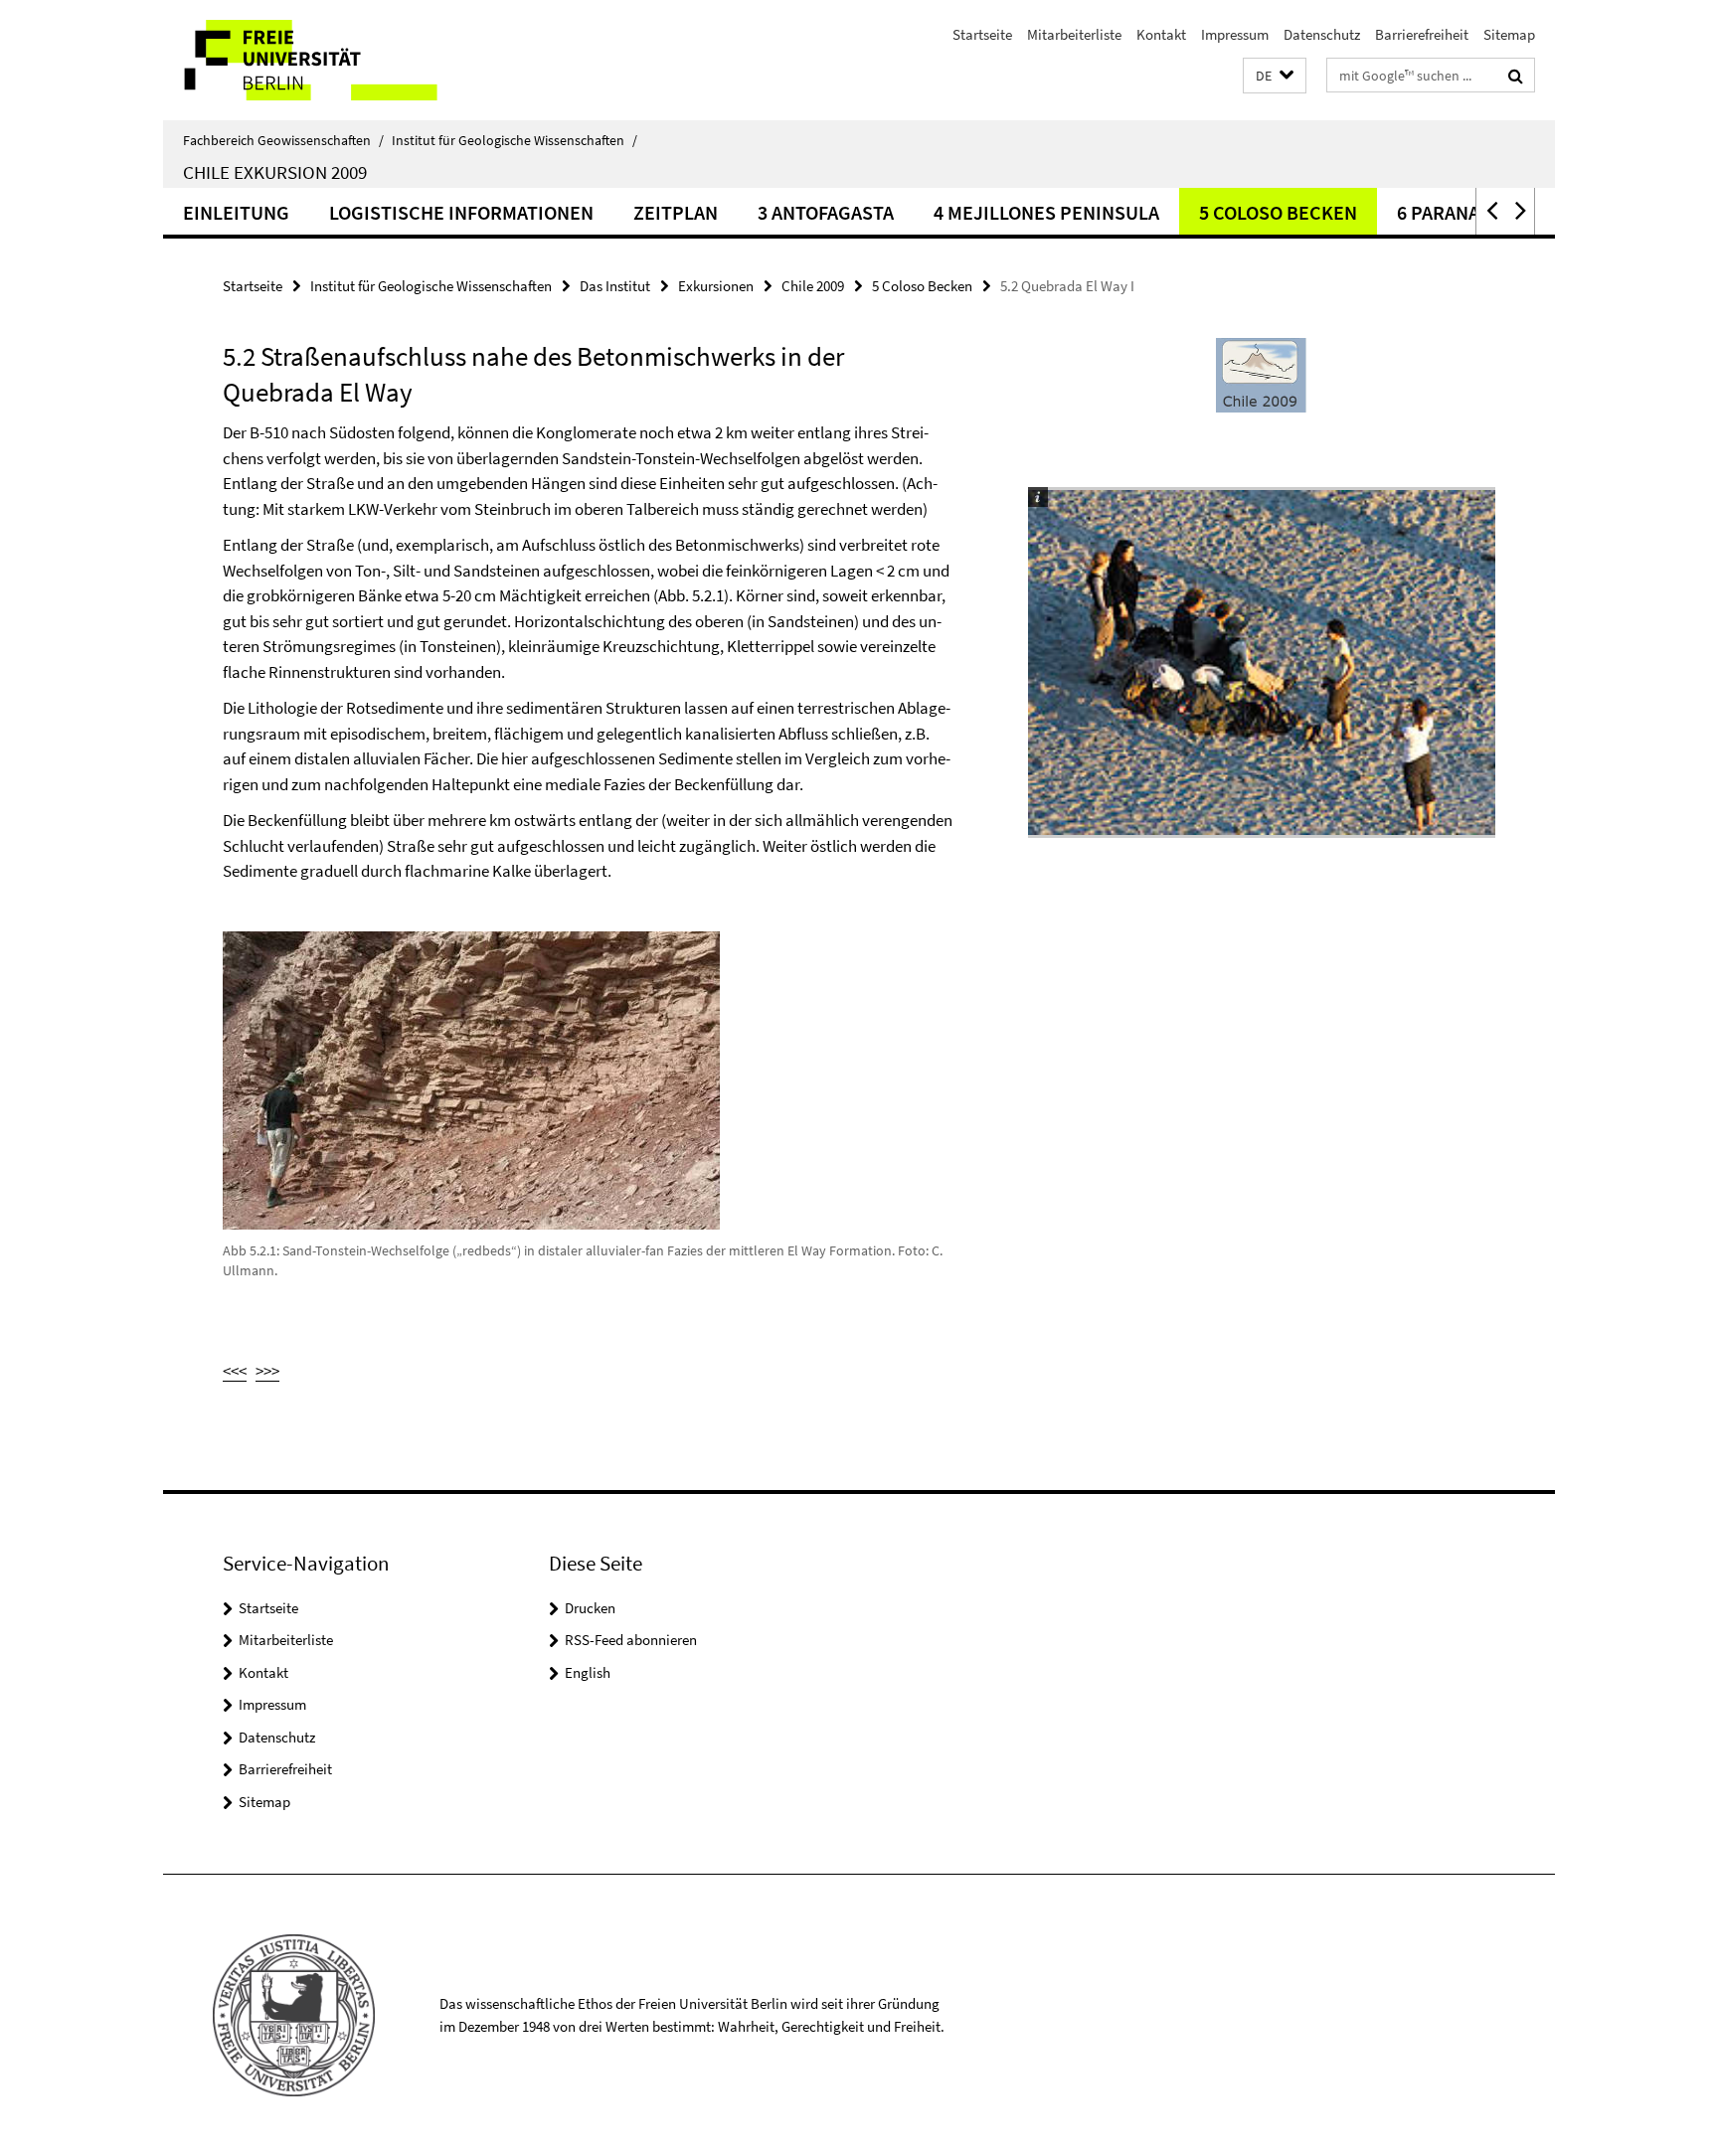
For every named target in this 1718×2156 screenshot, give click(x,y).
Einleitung (236, 212)
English (587, 1672)
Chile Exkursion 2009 (275, 172)
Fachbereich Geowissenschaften (283, 140)
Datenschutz (1322, 34)
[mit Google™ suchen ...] (1515, 75)
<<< (235, 1371)
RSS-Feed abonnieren (631, 1639)
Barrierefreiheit (1421, 34)
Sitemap (1509, 34)
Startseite (982, 34)
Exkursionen (716, 285)
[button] (1274, 76)
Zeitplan (675, 212)
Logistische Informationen (461, 212)
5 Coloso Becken (1278, 212)
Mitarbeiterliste (1074, 34)
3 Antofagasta (826, 212)
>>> (267, 1371)
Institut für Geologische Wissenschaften (514, 140)
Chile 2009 (812, 285)
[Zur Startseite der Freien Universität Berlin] (329, 60)
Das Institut (615, 285)
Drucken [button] (590, 1607)
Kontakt (1161, 34)
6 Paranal (1443, 212)
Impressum (1235, 34)
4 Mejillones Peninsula (1046, 212)
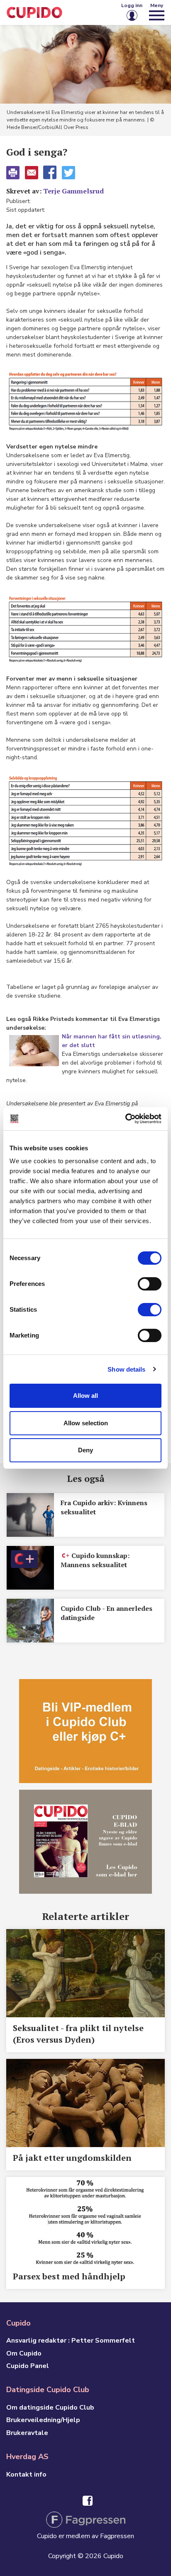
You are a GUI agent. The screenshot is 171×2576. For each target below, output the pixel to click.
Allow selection (86, 1423)
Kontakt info (26, 2474)
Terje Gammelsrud (73, 191)
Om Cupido (24, 2353)
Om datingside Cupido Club (50, 2407)
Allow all (85, 1395)
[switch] (149, 1283)
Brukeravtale (27, 2432)
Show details (126, 1369)
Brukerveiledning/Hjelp (43, 2420)
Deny (85, 1450)
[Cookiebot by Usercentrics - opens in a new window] (125, 1118)
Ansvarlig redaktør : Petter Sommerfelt (70, 2340)
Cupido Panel (27, 2365)
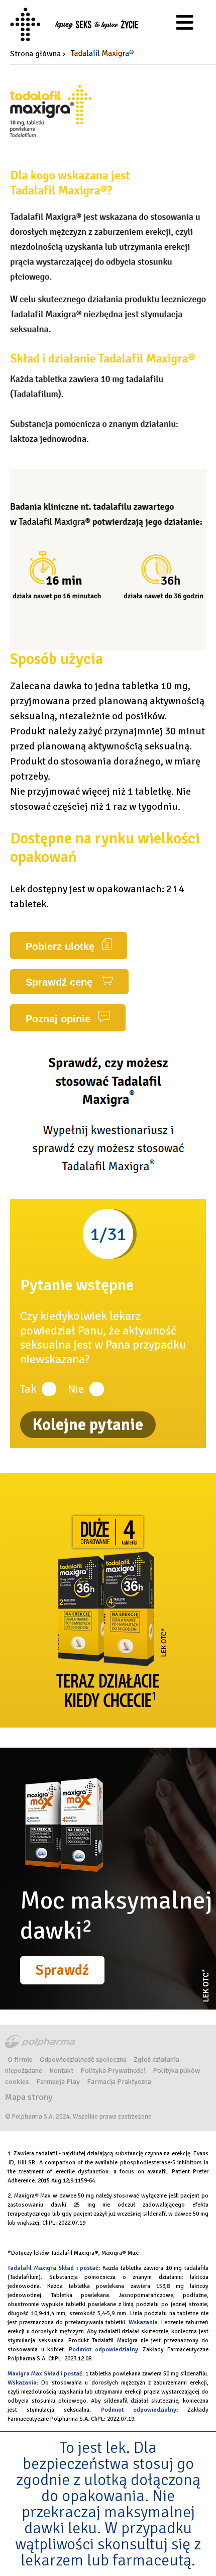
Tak (28, 1389)
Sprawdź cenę (60, 981)
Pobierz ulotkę (61, 946)
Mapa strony (28, 2097)
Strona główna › (37, 54)
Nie (76, 1389)
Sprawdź (62, 1970)
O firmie (20, 2059)
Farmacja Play (58, 2081)
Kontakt (61, 2070)
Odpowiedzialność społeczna (83, 2059)
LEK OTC (205, 1985)
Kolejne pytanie (88, 1425)
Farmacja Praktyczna (119, 2081)
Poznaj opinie (59, 1018)
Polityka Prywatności (113, 2070)
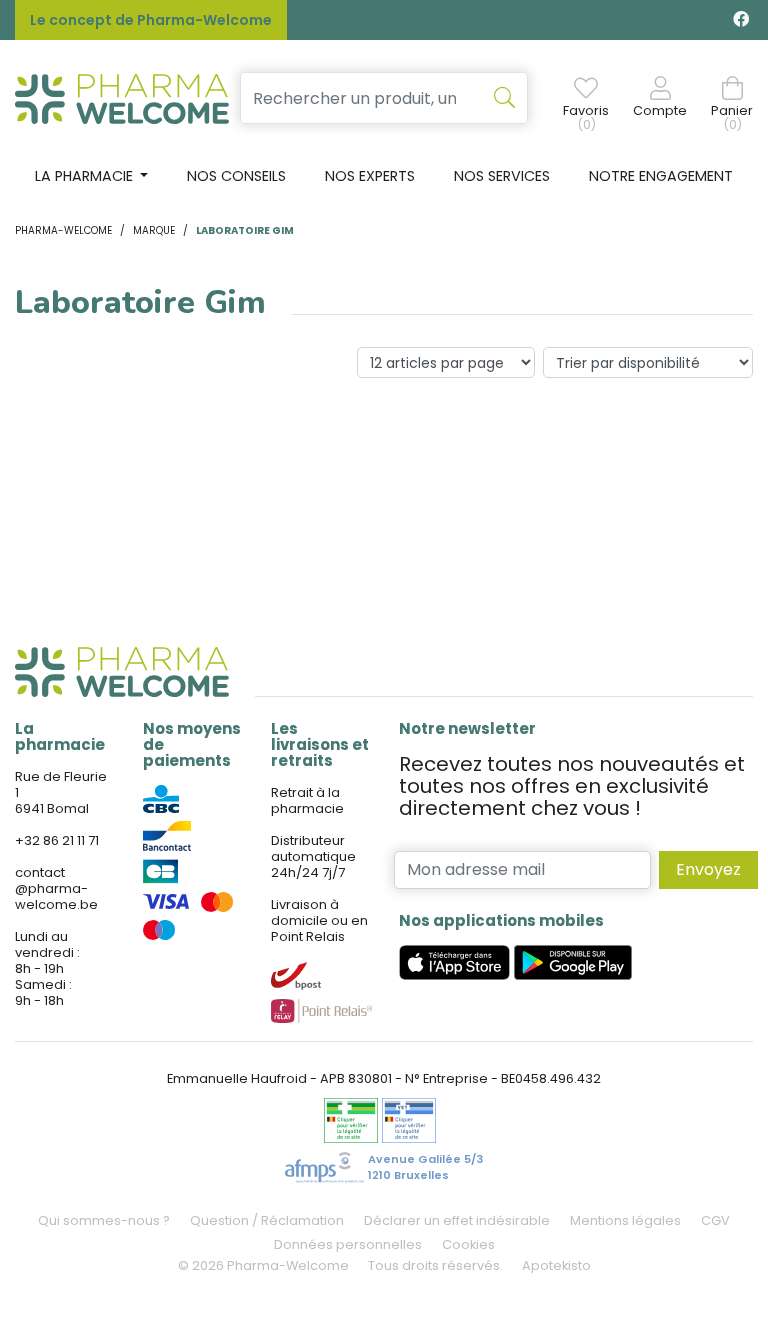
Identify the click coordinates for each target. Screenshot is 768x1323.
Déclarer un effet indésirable (457, 1220)
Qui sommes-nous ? (104, 1220)
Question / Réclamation (267, 1220)
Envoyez (708, 869)
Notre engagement (661, 176)
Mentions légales (625, 1220)
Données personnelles (348, 1244)
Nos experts (370, 176)
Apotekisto (556, 1265)
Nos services (502, 176)
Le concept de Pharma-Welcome (151, 20)
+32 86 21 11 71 (57, 840)
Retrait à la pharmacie (307, 800)
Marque (154, 230)
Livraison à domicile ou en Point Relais (319, 920)
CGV (715, 1220)
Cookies (468, 1244)
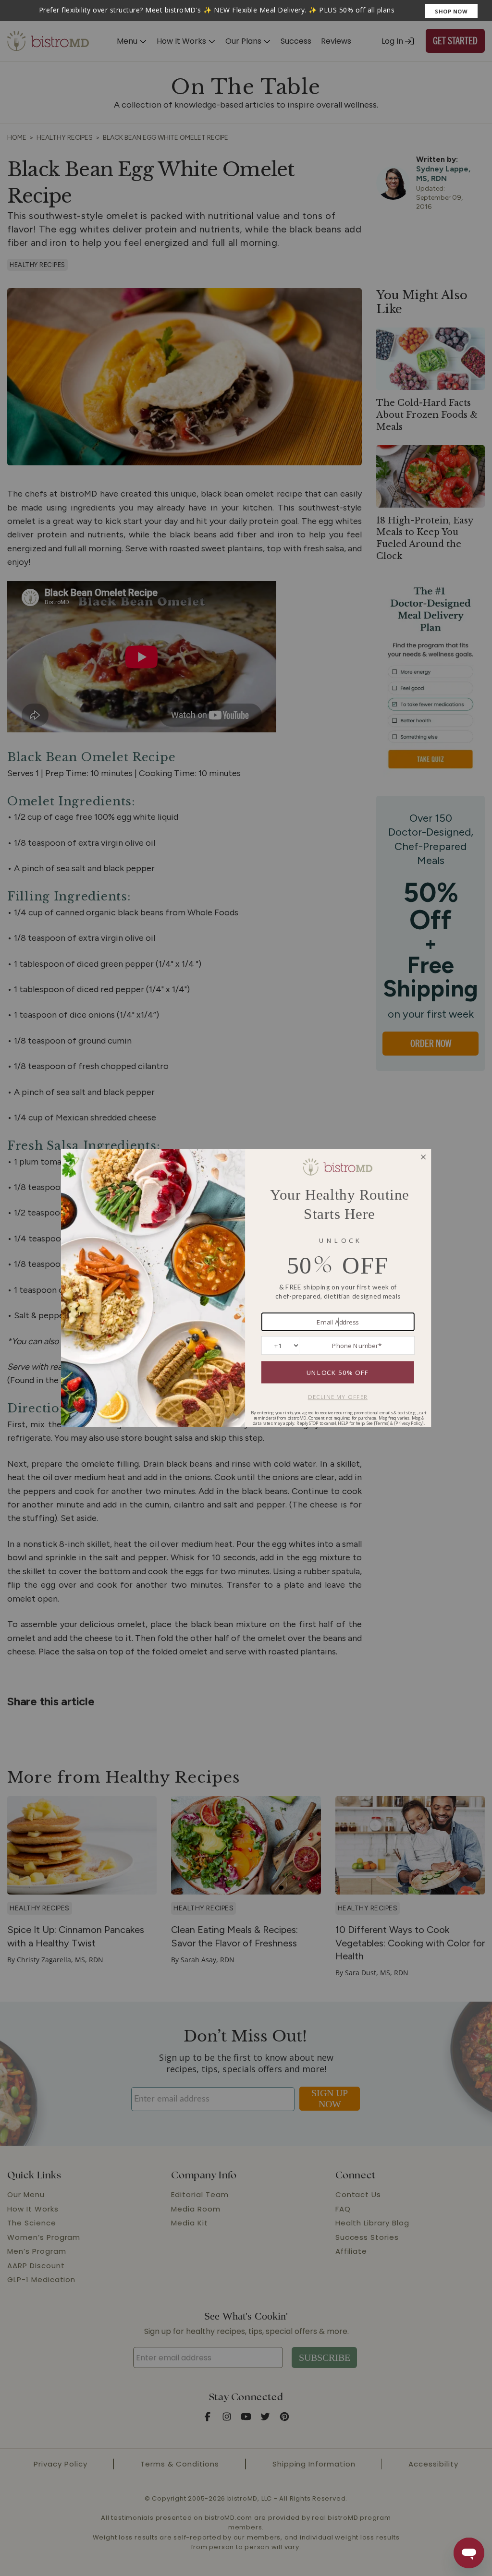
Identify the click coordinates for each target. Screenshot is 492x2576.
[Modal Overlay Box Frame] (246, 10)
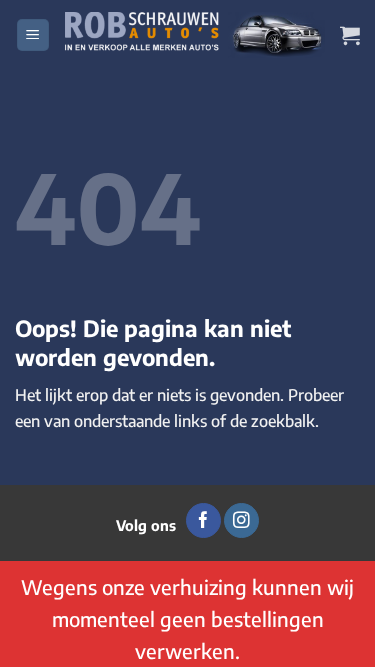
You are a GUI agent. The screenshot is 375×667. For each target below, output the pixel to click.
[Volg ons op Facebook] (203, 521)
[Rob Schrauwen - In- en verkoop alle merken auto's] (195, 35)
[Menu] (33, 35)
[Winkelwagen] (350, 35)
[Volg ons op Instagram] (241, 521)
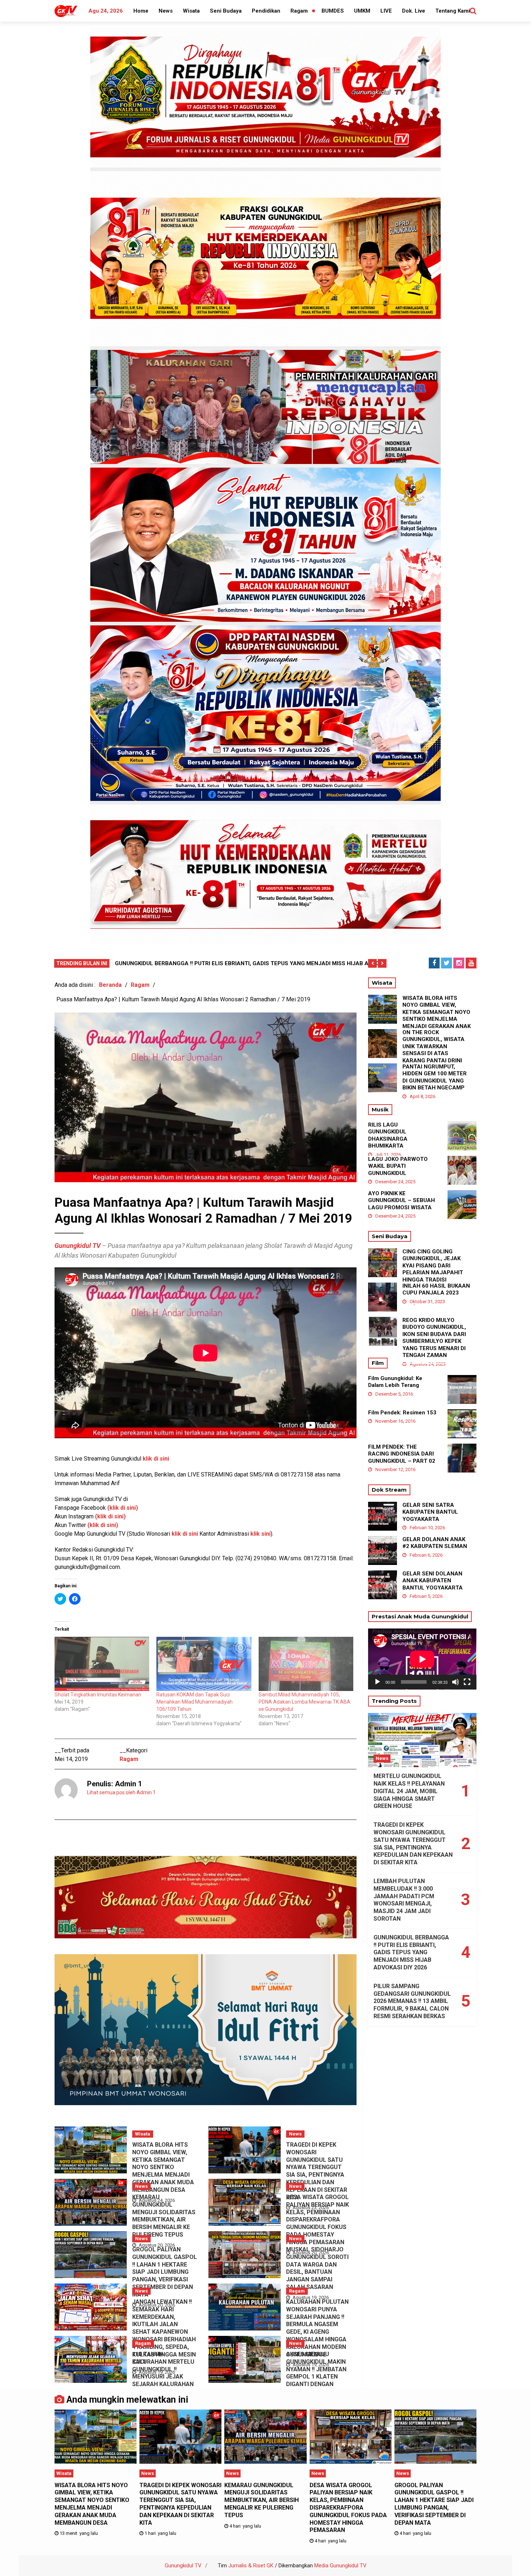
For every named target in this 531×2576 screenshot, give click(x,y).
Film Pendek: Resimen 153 (402, 1412)
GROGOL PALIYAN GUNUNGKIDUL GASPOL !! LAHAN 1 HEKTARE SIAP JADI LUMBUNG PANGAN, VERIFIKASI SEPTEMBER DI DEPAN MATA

::::::::::

» **Action item**
Looking at the listing above, which lines run from the one containing "Farmacja Praktyczna (119, 2081)" through the one containing "71 (57, 840)"? Print exactly those, ends included, pictures excluded.

» **Solution for this exercise**
Farmacja Praktyczna (119, 2081)
Poznaj opinie (59, 1018)
Polityka Prywatności (113, 2070)
Identify the click coordinates for each target. Screenshot is 768x1323.
Déclarer un effet indésirable (457, 1220)
Qui sommes-nous ? (104, 1220)
Question / Réclamation (267, 1220)
Envoyez (708, 869)
Notre engagement (661, 176)
Mentions légales (625, 1220)
Données personnelles (348, 1244)
Nos experts (370, 176)
Apotekisto (556, 1265)
Nos services (502, 176)
Le concept de Pharma-Welcome (151, 20)
+32 86 21 11 71 (57, 840)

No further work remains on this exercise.